I am attaching a solved example on initial boundary value problem. I have not understood the step underlined in red. I know it is given that
$\frac{\partial u}{\partial t}(x,0)=0$
But I have not understood how the underlined step follows from this. $u^{-1}_{i}$ would be referring to one level lower than the lowest level indicated in the figure. Why should values at these nodes be equal to those corresponding at one level above the lowest indicated in the figure by $\frac{\partial u}{\partial t}(x,0)=0$ ? Is there a physical interpretation to the fact that if partial derivative at those nodes is zero, then the values at next+1 level are same? Request help clarify.

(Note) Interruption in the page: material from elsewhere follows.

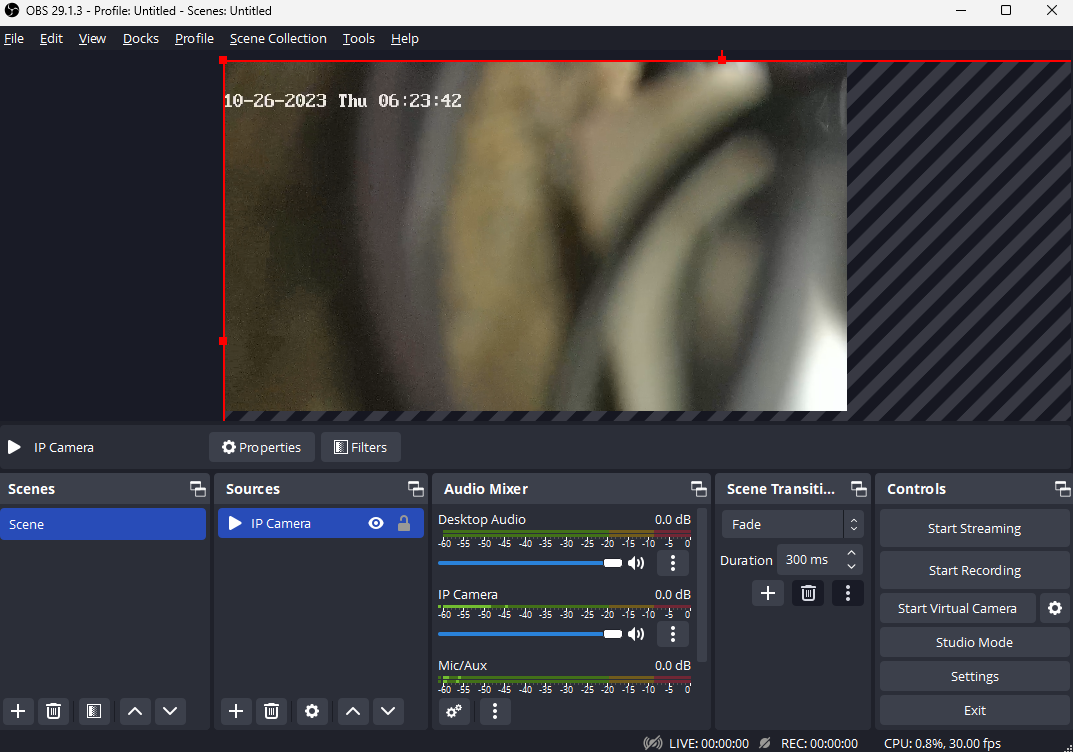Open advanced audio properties gears icon
1073x752 pixels.
454,711
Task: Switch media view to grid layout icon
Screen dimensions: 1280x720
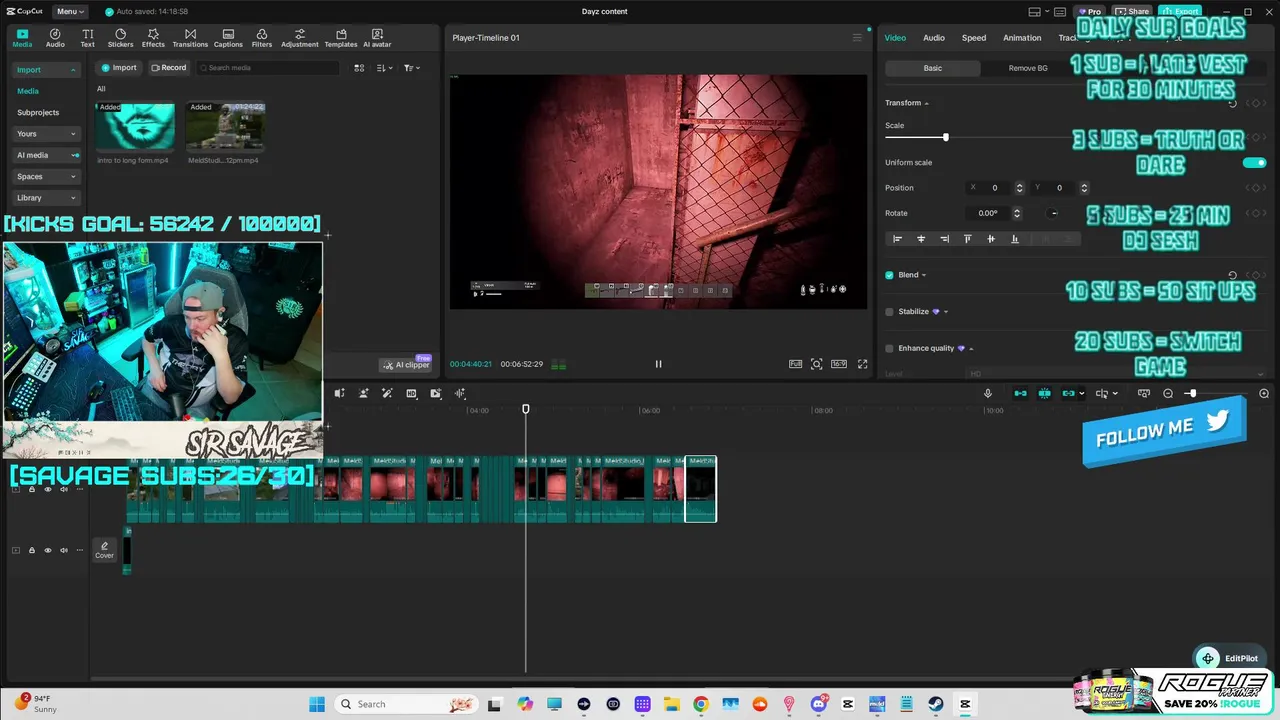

The idea is to use the centered difference formula for the first derivative, rather than the forward difference formula. That is, you approximate $u_t(x,0)$ by $\frac{u(x,\Delta t)-u(x,-\Delta t)}{2\Delta t}$. To make sense of this, you have to go back in time a little bit, which is where $u^{-1}$ comes in. The reason to do this is to keep the second order convergence rate of the temporal discretization scheme. With the forward difference, the dominant error comes from the less accurate discretization of the boundary condition, and so the convergence rate is spoiled.
You can also use $u^{-1}$ to evaluate $u_{tt}(x,0)$ using the three point centered difference formula, which enters into the discretization of the PDE rather than the discretization of the boundary condition.